The circuit works when there is a common ground (makes sense ofc but originally I thought they had to be separate), I didn’t want to put 5V and 12V on the same rail of the breadboard. Now what I find strange is that even without the 5V input voltage, I still get 10V at the output of the Op-amp which is very confusing.
Just a word of caution - education is a process of diminishing deception. Books provide a simplified version of real World electronics. Universities and colleges put a lot of effort into designing lab practicals that will actually work and give the predictable results that students expect.
So the normal learning process when it comes to op amps - is to read and understand the theory. Then complete those crafted lab practical exercises - having been introduced to the added complication of systemic and random errors. Then do your own thing, when all the remaining Real Life complications hit you like a brick.
So, if you can find a course in analogue electronics, even a distance learning one, you might find the steps are smaller and more easy to assimilate.
I understand your caution, however I understand the theory behind OP-Amps, theory can only go so far which is why I’m building a circuit on a breadboard now. I should clarify that the basic rules for ideal op-amps I have a grasp of, although I can never seem to remember these rules. For example, I have the formulas for a BJT and MOSFET transistors memorized because I spent a lot of time reading and using them in practical applications. Op-amps I have spent a lot of time reading but no time building circuits, which is essentially what I am trying to do now. I have a degree in EE, and at this point this is one of the basic components that wasn’t covered much in university, nor did reading or doing practice problems help. I’m very much a hands on learner, I can read formulas and equations all day but if I don’t apply what I learned I’ll forget it after several days unless I repeatedly practice.
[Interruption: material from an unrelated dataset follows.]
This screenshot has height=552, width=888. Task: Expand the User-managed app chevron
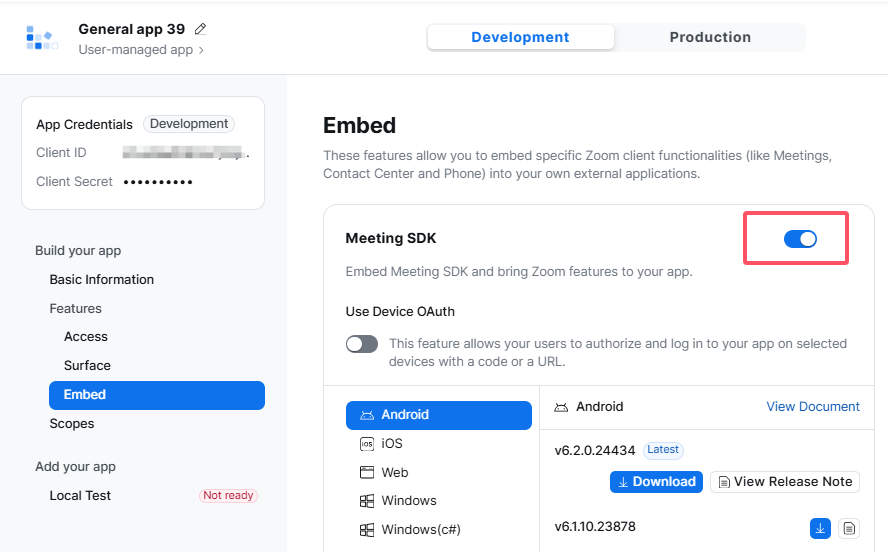click(x=202, y=49)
What worked for me, that may not do so for anyone else - is to take an existing circuit (usually a reference one provided by a manufacturer) and build that. Get that working (sometimes, it hasn’t worked- the manufacturer’s technical support department has often been very helpful, especially when their reference design has a design fault or has been misprinted - after doing that, they used to send me unmarked, pre-production chips/etc to play with and provide feedback).
Then modified that design, to test my understanding. Tried different board layouts, guard rings, etc and documented the effect. When it didn’t work as expected - took that back to their tech support to see if we could work out why.
So, for me, taking something that works and keep modifying it, just a little.
I recommend EEVBlog’s OpAmp tutorial. His explanation is pretty simple to understand. Basically there are two rules (note these rules are ideal, but the exceptions can usually be ignored):
- No current flows into the inverting and non-inverting inputs.
- For negative and positive feedback circuits, the OpAmp wants to keep the inputs the same by changing its output, and will sink power to its positive or negative power rails to achieve this.